If your page says you close at 5pm but you actually close at 6pm, the AI might tell a customer the wrong thing. If your page lists an old phone number, the AI might give it out. If your page has no photos of your work, the AI has nothing to show someone who asks "what does their work look like?"
Five things to do this week
1. Check your page info. Business name, address, phone number, website link, opening hours, make sure every field is filled in and accurate. This is the raw material Facebook's AI uses to answer questions about your business.
2. Add real photos. Not stock images, actual photos of your work, your shopfront, your team, your van. The AI pulls images into its answers. A real photo of a finished bathroom matters more than a generic picture of a tap.
3. Post regularly. You do not need to become a social media manager. One post a week, a completed job, a customer thank-you, a seasonal tip, tells the AI your business is active and current. A page that went silent in 2023 looks abandoned.

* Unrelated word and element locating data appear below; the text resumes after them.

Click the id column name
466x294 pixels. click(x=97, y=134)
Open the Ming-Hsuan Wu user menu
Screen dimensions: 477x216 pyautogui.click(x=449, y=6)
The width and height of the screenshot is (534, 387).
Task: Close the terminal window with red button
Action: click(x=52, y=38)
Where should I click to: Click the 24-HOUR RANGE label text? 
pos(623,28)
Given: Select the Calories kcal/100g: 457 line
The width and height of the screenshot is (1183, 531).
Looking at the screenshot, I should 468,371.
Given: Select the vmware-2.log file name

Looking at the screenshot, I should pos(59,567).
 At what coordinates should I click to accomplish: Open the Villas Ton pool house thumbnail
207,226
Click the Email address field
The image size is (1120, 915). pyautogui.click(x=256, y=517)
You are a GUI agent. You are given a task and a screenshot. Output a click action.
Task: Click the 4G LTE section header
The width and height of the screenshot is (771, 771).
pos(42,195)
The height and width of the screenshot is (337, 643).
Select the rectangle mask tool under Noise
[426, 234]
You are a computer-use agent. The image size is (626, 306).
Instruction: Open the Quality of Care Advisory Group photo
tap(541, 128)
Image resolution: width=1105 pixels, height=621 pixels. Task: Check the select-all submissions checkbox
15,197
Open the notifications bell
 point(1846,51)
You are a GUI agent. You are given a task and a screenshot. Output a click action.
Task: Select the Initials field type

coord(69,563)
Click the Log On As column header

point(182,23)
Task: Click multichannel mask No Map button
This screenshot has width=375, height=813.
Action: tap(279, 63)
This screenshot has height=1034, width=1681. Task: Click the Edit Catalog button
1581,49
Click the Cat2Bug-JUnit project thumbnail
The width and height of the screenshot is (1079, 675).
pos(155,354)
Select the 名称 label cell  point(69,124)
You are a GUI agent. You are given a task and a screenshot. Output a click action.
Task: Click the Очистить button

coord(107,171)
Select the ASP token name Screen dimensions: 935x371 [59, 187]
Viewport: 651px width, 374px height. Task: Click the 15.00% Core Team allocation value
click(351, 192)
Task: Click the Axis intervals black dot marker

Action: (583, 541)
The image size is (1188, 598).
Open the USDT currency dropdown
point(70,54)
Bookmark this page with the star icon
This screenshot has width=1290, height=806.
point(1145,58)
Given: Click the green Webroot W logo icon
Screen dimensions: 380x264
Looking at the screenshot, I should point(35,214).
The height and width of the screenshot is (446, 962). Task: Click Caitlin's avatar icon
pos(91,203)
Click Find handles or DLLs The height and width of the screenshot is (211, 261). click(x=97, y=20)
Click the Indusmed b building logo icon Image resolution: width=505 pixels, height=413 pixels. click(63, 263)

4. Encourage reviews. Facebook reviews are public and structured. The AI can see them, count them, and weigh them. Even ten genuine reviews put you ahead of most competitors who have two or three.
5. Make sure your website matches. The AI cross-references your Facebook page with your website. If your address is "12 High Street" on Facebook and "12 High St" on your site, you look less reliable. Consistency matters, the same rule we have been saying about Google applies to Facebook now too.
This is part of a bigger shift
Facebook's AI search is not happening in isolation. Google has AI Overviews. ChatGPT can now search the live web. Apple has put AI into Siri. The direction is the same everywhere: search is moving from "here are ten blue links" to "here is the answer."
For a local business, that means your online information needs to be complete, accurate, and consistent across every platform, not just your website. Your Facebook page is now a search result. Your Google Business Profile is a search result. If the information is wrong, the AI will confidently repeat it.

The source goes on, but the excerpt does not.